Exceptional about this whisky is the fact that it isn’t finised after the usual maturation on bourbon or sherry casks… no, this one got the full maturation on port bodega butts, where previously port had matured in for a period of at least 20 years. So it’s a port cask matured, no two ways about it! The color is a bit like rosé wine, but a shade darker. This release is from a batch of 10 such port casks, put to sleep in November 2003.
The nose of this Edradour is simply marvelous. Layer after layer after layer something new… Like peeling an onion and finding a new aroma in each layer. Dark berries, redcurrant, gooseberries (a whole jar of berry jam). Creamy coffee liqueur (like Baileys) with quite a bit of spices.
On the palate, it’s nice and crisp with loads of fruit – exotic like strawberry and pineapple – extremely sweet (even more than on the nose) and very clean. But… unfortunately, a little bit winey.
The finish is fantastic : long and fruity. If that’s up your alley, then you’ll surely appreciate this Edradour.
It was neither chill filtered, nor colored and bottled in 2009. So it’s a young whisky. Apparently, there are already 4 releases available with both lovers and haters. Most people seem to agree that the first two releases were the best, so I was lucky, I guess. This version can still be found in some places for around 65 EUR.
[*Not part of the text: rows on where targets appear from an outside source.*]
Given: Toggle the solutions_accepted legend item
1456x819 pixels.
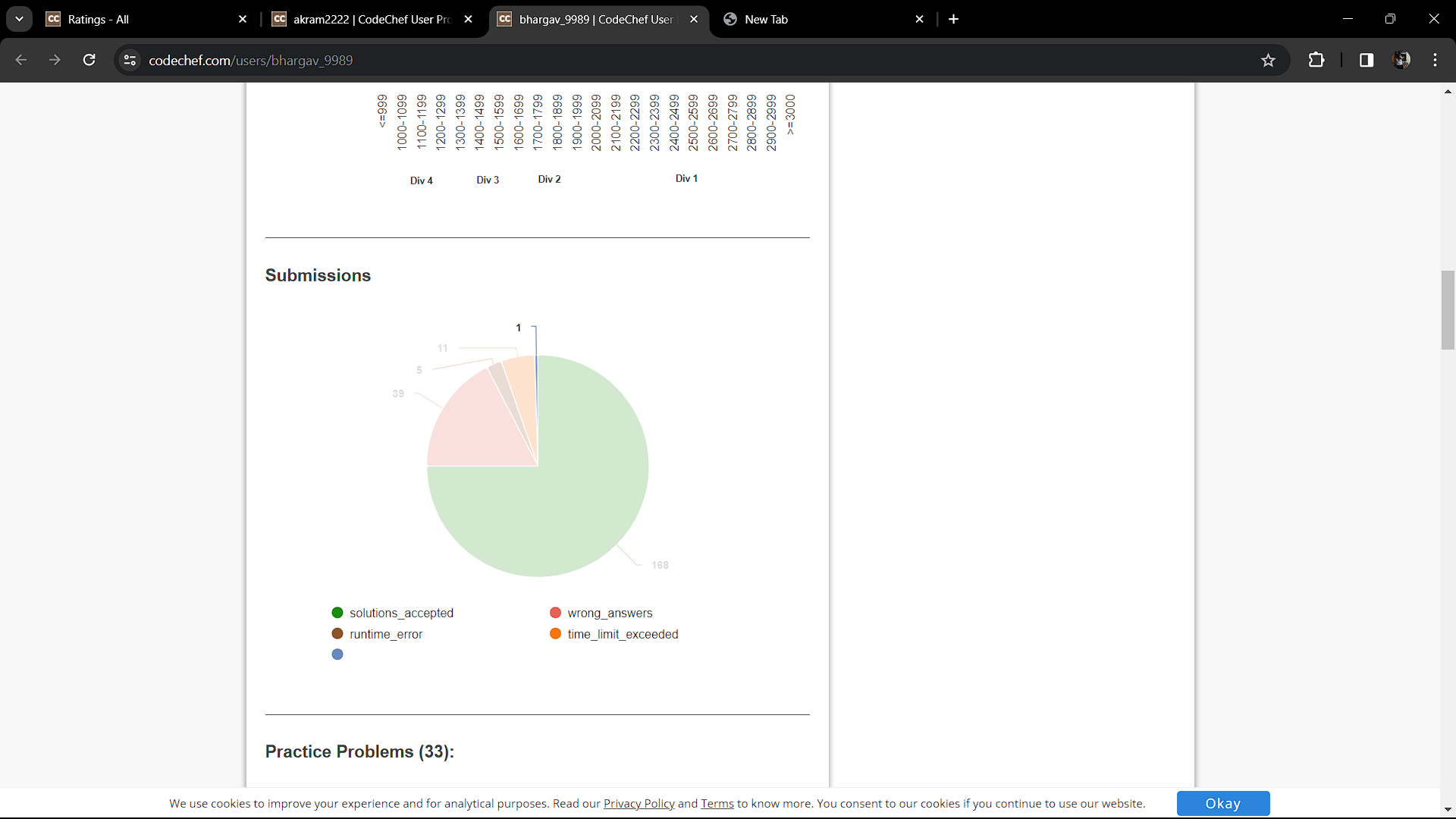Looking at the screenshot, I should pyautogui.click(x=400, y=613).
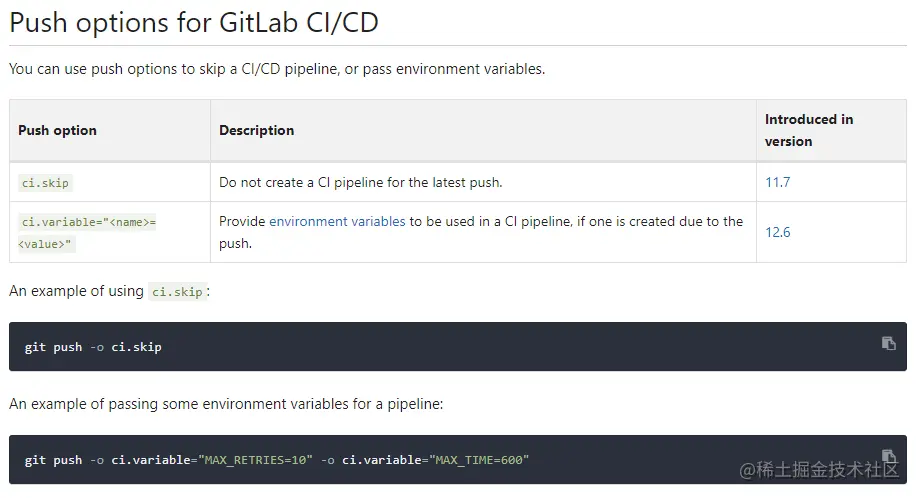The width and height of the screenshot is (918, 498).
Task: Click the Push option column header
Action: (58, 130)
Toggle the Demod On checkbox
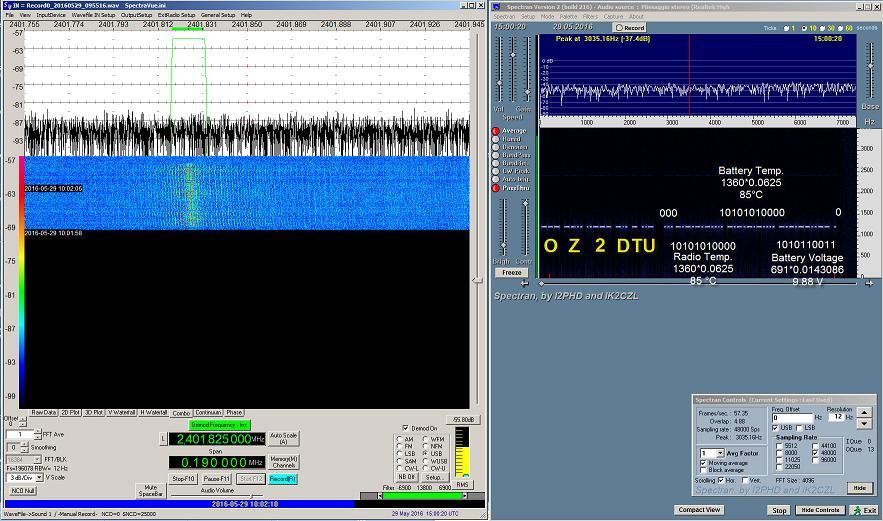The width and height of the screenshot is (883, 521). point(405,428)
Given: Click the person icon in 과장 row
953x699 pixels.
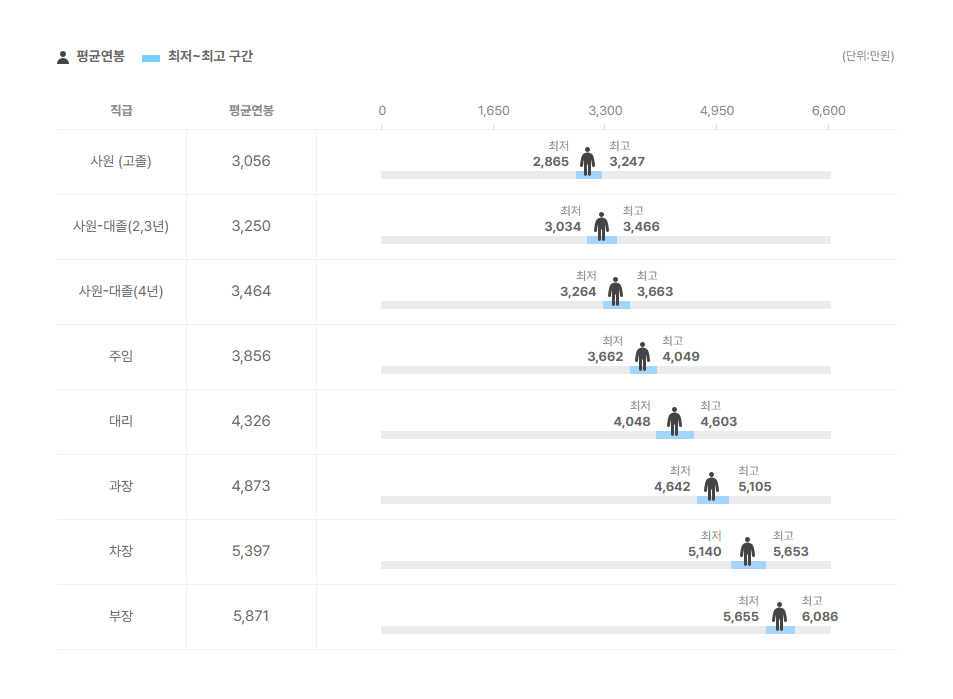Looking at the screenshot, I should (x=711, y=485).
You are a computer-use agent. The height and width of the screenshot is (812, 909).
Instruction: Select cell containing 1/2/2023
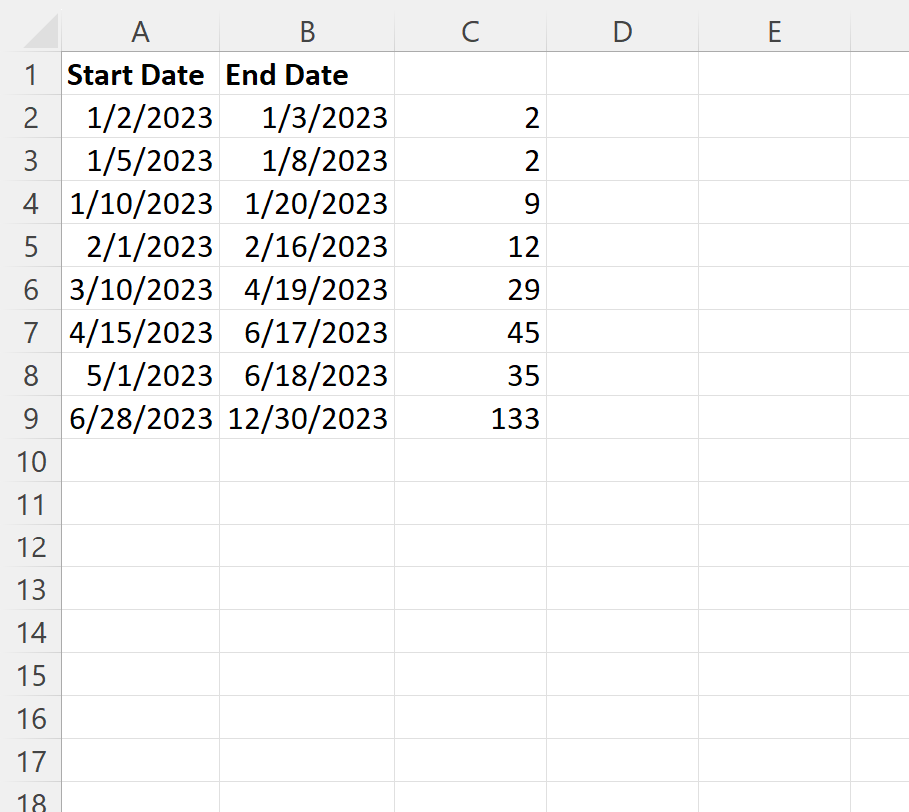(141, 117)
@markjedi1, do you think this expression would have benefitted from another few years in the same (or another) cask before bottling? Young whiskies aren't always bad whiskies, as you know...
@dbk, that's hard to say, but I don't think so. It's already a bit vineous and I think it would only get over-winey if it were to mature further. And I agree that young whiskies aren't always bad. I've had many young whiskies that can easily compete with some oldies.